Task goal: Only lines holding "column" are wanted; copy each of them from the records below.

*** Excerpted records

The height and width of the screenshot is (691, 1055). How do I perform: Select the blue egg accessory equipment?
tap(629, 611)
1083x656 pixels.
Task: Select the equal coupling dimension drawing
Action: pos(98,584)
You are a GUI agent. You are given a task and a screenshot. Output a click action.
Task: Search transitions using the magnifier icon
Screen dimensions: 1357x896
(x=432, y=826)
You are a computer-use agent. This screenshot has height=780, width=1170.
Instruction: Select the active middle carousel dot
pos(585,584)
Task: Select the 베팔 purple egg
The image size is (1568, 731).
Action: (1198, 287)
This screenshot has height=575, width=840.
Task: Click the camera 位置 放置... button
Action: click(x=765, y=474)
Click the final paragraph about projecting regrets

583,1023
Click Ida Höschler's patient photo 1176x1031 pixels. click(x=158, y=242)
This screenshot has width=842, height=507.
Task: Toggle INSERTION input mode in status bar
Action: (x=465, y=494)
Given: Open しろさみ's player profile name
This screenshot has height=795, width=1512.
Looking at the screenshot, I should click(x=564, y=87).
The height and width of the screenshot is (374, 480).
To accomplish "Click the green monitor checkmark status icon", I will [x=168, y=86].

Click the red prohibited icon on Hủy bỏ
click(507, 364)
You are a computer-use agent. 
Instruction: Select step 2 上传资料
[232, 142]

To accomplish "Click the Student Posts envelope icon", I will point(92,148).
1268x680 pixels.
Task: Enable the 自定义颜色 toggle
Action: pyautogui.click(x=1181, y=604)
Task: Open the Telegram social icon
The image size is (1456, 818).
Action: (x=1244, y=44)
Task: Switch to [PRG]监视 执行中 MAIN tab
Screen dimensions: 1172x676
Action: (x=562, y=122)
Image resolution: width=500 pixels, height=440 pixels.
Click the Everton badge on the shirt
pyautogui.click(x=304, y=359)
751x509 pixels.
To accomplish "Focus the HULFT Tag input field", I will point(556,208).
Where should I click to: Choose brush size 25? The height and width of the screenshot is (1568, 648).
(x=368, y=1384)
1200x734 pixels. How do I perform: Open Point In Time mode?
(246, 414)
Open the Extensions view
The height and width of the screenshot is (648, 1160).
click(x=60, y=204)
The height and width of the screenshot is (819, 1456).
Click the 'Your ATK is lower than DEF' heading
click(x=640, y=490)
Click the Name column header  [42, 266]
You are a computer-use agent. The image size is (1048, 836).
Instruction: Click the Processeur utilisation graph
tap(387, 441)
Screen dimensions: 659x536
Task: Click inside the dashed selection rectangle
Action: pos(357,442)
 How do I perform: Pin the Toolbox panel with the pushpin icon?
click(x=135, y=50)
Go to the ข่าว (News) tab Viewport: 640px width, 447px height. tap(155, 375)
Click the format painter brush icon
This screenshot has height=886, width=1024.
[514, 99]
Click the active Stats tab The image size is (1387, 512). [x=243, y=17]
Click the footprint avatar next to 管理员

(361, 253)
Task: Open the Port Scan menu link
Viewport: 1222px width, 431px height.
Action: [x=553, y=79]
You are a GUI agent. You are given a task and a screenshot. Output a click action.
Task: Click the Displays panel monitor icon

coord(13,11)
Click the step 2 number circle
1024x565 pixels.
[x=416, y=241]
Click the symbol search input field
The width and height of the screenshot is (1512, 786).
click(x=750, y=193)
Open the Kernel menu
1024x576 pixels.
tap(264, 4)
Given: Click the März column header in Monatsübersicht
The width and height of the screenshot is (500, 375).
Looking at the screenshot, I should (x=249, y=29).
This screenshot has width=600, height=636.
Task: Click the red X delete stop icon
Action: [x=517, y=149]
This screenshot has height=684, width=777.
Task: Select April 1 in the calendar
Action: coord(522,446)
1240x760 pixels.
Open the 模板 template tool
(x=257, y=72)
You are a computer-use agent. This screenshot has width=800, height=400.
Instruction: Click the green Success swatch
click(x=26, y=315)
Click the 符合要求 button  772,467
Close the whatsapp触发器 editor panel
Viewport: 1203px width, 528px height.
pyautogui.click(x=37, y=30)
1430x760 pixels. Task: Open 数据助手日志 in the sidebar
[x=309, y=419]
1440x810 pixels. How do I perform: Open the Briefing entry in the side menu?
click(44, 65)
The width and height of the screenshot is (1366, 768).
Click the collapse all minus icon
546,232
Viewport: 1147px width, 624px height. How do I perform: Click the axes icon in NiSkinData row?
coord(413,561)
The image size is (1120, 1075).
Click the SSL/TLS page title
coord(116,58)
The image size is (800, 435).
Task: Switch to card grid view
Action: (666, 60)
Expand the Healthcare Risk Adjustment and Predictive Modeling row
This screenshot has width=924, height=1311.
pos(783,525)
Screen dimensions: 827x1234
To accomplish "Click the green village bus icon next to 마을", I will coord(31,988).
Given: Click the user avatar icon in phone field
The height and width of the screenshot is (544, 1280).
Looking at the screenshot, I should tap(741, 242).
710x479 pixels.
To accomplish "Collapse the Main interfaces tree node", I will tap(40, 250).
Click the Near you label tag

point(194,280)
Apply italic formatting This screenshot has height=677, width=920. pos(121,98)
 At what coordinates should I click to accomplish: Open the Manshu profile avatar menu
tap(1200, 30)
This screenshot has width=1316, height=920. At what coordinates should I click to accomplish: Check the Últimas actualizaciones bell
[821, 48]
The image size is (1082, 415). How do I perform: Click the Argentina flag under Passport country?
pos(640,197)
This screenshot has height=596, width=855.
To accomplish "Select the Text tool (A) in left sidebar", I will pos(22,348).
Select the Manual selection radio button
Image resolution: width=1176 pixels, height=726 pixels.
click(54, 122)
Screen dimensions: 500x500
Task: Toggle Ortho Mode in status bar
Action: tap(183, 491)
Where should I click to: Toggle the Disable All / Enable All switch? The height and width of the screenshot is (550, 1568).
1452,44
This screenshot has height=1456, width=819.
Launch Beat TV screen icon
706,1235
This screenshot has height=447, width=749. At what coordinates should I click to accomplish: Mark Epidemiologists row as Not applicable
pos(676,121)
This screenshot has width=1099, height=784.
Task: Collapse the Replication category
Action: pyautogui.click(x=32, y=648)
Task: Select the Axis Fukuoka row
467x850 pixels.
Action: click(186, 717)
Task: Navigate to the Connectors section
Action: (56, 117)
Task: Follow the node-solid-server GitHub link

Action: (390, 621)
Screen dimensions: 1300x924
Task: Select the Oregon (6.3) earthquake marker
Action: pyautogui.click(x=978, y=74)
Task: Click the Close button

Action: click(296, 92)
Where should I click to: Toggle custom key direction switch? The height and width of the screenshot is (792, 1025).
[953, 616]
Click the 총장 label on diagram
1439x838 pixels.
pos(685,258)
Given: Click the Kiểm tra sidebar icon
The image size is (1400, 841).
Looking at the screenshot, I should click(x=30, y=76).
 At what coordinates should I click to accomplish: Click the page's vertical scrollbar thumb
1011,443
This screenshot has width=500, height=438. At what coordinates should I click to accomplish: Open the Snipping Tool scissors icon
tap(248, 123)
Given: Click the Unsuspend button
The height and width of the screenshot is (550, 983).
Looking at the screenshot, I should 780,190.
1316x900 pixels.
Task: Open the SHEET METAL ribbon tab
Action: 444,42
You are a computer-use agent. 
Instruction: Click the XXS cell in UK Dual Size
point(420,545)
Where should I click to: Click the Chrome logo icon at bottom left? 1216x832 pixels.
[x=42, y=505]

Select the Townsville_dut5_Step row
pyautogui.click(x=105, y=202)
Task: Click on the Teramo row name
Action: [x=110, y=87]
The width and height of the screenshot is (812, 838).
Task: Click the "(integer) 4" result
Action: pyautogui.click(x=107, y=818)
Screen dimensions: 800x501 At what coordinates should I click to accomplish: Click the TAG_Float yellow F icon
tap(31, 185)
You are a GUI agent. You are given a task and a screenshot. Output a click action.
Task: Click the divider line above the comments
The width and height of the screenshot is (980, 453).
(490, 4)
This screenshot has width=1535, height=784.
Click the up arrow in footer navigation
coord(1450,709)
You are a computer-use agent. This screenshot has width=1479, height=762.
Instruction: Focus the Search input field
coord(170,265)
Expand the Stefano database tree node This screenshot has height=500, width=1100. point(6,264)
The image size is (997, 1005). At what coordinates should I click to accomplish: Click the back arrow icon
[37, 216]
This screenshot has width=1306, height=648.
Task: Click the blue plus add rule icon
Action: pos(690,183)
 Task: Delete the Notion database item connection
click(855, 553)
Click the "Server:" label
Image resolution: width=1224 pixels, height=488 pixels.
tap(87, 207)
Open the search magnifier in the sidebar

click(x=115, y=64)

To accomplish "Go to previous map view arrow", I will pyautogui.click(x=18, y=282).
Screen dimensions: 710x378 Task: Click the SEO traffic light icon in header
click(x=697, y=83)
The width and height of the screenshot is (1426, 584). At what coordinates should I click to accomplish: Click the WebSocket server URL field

******

Solution to this task:
Click the Name column header  [42, 266]
Given: Click the März column header in Monatsübersicht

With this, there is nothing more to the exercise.